[
https://issues.apache.org/jira/browse/YARN-713?page=com.atlassian.jira.plugin.system.issuetabpanels:all-tabpanel
]
Maysam Yabandeh updated YARN-713:
---------------------------------
Attachment: YARN-713.patch
A preliminary patch is attached. Three points:
# With the new changes of YARN-571, I did not find a way to write a unit test
that simulates a DNS error. I am temporarily changing the visibility of
setTokenServiceUserIp to allow the test go thorough.
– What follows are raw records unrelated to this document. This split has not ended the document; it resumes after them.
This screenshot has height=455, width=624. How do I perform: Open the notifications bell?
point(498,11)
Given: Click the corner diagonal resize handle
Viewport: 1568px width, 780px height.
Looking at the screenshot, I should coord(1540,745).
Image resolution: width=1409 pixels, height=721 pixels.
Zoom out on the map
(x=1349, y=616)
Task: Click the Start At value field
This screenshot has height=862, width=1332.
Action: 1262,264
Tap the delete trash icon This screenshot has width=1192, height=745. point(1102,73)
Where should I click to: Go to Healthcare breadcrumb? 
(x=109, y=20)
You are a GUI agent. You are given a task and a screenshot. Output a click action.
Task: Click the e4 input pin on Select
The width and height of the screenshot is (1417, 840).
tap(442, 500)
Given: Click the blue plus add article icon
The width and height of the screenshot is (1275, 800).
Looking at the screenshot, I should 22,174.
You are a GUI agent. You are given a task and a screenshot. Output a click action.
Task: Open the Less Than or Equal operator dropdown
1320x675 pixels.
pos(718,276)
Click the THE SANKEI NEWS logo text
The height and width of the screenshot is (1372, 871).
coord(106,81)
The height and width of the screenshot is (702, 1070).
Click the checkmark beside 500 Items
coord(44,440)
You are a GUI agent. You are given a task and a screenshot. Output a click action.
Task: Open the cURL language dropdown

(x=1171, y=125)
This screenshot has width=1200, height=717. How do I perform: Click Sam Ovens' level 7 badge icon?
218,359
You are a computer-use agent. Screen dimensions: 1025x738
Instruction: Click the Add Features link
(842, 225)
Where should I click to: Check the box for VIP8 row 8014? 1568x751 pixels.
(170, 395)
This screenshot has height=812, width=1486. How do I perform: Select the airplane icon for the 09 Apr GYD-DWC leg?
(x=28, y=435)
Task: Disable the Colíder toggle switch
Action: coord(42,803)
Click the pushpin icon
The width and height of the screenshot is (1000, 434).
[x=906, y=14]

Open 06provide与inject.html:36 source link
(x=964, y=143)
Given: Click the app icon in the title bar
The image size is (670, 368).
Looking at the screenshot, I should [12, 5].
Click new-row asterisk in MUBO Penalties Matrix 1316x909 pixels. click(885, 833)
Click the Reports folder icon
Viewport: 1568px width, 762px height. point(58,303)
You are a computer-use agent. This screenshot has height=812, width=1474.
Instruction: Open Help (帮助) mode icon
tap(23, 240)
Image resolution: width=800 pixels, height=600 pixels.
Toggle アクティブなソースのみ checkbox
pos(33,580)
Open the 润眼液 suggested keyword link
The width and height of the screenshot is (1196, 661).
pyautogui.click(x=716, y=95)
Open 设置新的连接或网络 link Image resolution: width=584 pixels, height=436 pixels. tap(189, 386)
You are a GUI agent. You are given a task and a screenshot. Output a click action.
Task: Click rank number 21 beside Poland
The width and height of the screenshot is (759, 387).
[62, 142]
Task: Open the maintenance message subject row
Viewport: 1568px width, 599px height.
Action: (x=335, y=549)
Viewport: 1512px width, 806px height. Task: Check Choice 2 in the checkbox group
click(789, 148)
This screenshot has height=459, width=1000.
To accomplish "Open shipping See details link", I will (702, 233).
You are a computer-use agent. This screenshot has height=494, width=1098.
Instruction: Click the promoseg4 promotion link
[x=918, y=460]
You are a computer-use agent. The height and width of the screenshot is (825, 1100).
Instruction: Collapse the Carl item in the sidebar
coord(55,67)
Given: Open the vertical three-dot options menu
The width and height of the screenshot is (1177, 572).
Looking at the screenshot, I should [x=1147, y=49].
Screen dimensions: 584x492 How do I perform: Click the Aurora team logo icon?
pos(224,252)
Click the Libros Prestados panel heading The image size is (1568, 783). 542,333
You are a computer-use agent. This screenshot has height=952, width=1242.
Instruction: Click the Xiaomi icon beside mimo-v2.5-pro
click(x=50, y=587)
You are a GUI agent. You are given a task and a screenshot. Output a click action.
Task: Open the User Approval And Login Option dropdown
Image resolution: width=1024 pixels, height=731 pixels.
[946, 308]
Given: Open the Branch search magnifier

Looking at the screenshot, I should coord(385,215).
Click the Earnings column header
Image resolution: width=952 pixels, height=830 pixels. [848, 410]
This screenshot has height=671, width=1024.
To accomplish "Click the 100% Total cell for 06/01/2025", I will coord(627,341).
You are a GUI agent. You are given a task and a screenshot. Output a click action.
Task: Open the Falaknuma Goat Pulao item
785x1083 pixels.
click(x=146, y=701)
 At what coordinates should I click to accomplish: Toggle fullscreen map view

# The patch catches the IllegalArgumentException and verifies whether it is
related to IP resolving. I guess a cleaner way is to directly throw the
UnknownHostException at SecurityUtil.java
# The current patch simply logs the exception. I am wondering whether a more
complicated reaction is desired, such as recirculating the event after a
timeout. In general, we should determine which component is responsible of
retrying a failed event.
> ResourceManager can exit unexpectedly if DNS is unavailable
> -----------------------------------------------------------
>
> Key: YARN-713
> URL: https://issues.apache.org/jira/browse/YARN-713
> Project: Hadoop YARN
> Issue Type: Bug
> Components: resourcemanager
> Affects Versions: 2.1.0-beta
> Reporter: Jason Lowe
> Priority: Critical
> Attachments: YARN-713.patch
>
>
> As discussed in MAPREDUCE-5261, there's a possibility that a DNS outage could
> lead to an unhandled exception in the ResourceManager's AsyncDispatcher, and
> that ultimately would cause the RM to exit. The RM should not exit during
> DNS hiccups.
--
This message is automatically generated by JIRA.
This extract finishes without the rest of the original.